I glimpsed the light flick on between the living room curtains. Mom had surely heard the gate slam shut, but before she could look out Damian had grabbed my hand and drawn me after him. I realized he wanted to present the said list someplace else, though I didn’t see what couldn’t be clarified in a few minutes right here and right now.
He’d parked his car around the corner, in front of the elementary school and just a street away from the seafront. Here the wind blasted, almost knocking me off my feet. Only Damian’s grip kept me standing and walking until we found the safety of his BMW.
He had me call Mom, which I did—assuring her I was safe and sound. Tea with Damian Novac, and she approved. She didn’t ask any further questions and hung up before I did.
I could only hope my playing indifferent worked by the time we parked somewhere close to the Mircea National College, a rather gothic-looking, shady building, which directly neighbored and resembled the Ovidius Theatre. Damian held the car door open for me to get out. In order to appear composed, I refused to put my sweaty hand in his, but took his arm instead.
We walked in silence towards Café d’Art, a historic and busy little place by the theater. It had been at a table in the back of Café d’Art a year ago that Tony had screamed in my face, “It’s over, Alice.” Every pair of eyes had turned to us. And every pair of eyes had known us, since we were regulars here.
“Please, keep it down,” I’d begged in a small, rickety voice, lacing my fingers together in my lap. He banged his fist on the table, making my teacup clatter against the saucer.
“It was stupid of you,” he’d spat, his eyes alight and his face red. “Stupid, stupid, stupid! Now your father is gonna think I pushed you to do it.”
I kept kneading my hands painfully under the table. “I already explained to him why
I gave up his money. And besides, why does it matter what he thinks?”

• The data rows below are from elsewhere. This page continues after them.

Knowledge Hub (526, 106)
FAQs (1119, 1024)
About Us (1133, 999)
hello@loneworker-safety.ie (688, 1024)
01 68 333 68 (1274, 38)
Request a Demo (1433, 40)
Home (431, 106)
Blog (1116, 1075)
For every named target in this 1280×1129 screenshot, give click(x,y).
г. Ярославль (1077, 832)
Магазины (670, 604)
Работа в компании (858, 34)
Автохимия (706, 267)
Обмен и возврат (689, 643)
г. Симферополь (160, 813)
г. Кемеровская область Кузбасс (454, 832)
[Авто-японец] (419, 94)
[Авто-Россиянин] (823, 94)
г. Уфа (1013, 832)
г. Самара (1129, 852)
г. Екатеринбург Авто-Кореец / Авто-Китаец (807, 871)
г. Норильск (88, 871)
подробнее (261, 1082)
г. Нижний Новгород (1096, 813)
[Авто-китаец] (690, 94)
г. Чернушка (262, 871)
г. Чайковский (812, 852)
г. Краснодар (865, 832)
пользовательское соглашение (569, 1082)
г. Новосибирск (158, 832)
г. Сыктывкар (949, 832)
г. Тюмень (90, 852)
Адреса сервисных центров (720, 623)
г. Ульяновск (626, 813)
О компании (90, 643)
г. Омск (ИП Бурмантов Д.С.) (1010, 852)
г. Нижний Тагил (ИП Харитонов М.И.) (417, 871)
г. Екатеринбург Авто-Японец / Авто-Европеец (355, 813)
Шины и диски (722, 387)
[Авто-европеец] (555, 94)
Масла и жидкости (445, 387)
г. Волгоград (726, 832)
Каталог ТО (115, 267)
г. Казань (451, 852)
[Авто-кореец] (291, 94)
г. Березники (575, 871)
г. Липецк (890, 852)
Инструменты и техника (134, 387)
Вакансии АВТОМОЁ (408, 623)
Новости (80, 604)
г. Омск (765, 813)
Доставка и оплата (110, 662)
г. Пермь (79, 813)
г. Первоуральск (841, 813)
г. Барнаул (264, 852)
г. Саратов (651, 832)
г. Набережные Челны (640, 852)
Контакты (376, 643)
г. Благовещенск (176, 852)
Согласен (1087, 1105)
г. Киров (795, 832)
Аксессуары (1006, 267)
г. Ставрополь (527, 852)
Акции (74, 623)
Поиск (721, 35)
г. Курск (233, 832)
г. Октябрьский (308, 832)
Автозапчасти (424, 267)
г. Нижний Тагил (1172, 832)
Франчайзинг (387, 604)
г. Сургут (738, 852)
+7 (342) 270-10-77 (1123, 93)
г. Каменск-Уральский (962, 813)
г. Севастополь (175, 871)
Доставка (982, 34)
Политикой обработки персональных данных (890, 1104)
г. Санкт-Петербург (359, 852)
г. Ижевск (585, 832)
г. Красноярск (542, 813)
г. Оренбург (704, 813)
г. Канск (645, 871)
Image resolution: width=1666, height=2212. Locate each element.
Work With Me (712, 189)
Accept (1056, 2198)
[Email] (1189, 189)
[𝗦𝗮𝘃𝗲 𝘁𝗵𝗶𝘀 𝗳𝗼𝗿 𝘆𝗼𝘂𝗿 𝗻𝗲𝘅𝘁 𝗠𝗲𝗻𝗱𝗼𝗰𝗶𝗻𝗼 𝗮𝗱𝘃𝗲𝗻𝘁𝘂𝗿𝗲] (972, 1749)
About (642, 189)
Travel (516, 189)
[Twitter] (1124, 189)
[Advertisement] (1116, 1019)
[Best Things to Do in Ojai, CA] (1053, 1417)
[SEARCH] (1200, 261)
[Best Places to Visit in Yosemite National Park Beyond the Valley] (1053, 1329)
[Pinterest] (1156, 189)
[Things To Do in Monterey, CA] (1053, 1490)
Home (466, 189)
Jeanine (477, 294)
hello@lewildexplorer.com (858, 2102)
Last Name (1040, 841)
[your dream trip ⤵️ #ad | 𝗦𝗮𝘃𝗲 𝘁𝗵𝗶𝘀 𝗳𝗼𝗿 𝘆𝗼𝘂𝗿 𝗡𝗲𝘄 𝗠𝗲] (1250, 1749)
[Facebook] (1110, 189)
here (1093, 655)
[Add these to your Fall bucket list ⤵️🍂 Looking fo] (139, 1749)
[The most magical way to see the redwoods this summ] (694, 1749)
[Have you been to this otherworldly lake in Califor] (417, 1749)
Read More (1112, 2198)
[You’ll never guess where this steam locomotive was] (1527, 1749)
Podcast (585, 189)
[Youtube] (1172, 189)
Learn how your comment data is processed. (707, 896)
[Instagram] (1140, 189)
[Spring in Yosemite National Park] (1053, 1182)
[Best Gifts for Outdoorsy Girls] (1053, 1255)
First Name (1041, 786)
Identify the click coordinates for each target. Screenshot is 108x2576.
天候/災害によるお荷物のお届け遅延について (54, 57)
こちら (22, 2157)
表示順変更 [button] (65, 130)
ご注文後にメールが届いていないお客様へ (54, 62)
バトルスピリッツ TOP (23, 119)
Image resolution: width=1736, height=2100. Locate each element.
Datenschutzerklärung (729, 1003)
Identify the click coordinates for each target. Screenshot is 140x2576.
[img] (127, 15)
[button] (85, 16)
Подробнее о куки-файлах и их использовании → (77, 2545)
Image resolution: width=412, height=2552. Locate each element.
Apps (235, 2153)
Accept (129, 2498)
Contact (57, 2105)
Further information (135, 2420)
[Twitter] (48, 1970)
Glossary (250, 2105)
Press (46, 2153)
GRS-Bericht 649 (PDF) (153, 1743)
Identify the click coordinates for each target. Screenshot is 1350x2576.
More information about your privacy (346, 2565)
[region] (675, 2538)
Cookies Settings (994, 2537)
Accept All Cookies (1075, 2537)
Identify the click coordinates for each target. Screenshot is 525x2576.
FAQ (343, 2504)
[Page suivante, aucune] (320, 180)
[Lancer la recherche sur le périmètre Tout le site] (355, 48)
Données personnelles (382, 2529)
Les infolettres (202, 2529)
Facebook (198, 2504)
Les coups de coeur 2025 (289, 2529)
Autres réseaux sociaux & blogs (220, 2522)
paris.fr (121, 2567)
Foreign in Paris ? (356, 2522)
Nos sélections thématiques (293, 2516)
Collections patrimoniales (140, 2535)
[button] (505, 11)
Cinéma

“It matters because he can destroy my life with one single phone call! And he’ll surely want to punish me after this. Did you stop to think about that when you made the stupidest move ever? No, sure you haven’t,” he’d grunted, measuring me up and down like I wasn’t worth a spit. “You don’t think much, do you?” He’d poked my temple with his index finger as he spoke the next words. “This monkey brain of yours isn’t built to think of others, only of itself, right?”
Tears had burned in my eyes. He’d turned and left. I’d stayed there, sniffling and wiping my nose with my sleeve. When I finally looked up again, everyone was staring.
I wondered why Damian brought me here of all places, among the people who’d witnessed my embarrassment. His arm curled around my waist, and he acted as possessive as he had at Marvimex as he led me among the open mouths to a small table by the bar. As if he were proud to have me.
Had it been Friday evening this particular table would’ve been taken, but couples rarely had romantic dates here on weeknights. Weeknights were for groups, like those Tony and I had belonged to in his phase as a drunken poet.
We used to come here and hang with his artist friends, Tony reciting his newest poetry, which was better than I like to admit.
The enclosure by the bar made for a more intimate atmosphere than the other tables offered, while it still lay in the public eye, so to say. The thick candle that presided on the table enhanced the sensation of privacy, and the butterflies in my stomach went frantic against my best wishes. Behind us, dark cherry curtains separated the pub from a more or less secret access corridor inside the theater.
Damian helped me out of my coat, then he peeled off his trench coat and sat down to face me, unnervingly close across the small table. He wore a dark shirt with a few buttons open to reveal the top of his perfectly defined pectorals. I swallowed hard and fixed my eyes on his, pale green. The butterflies weren’t doing any better so I looked aside.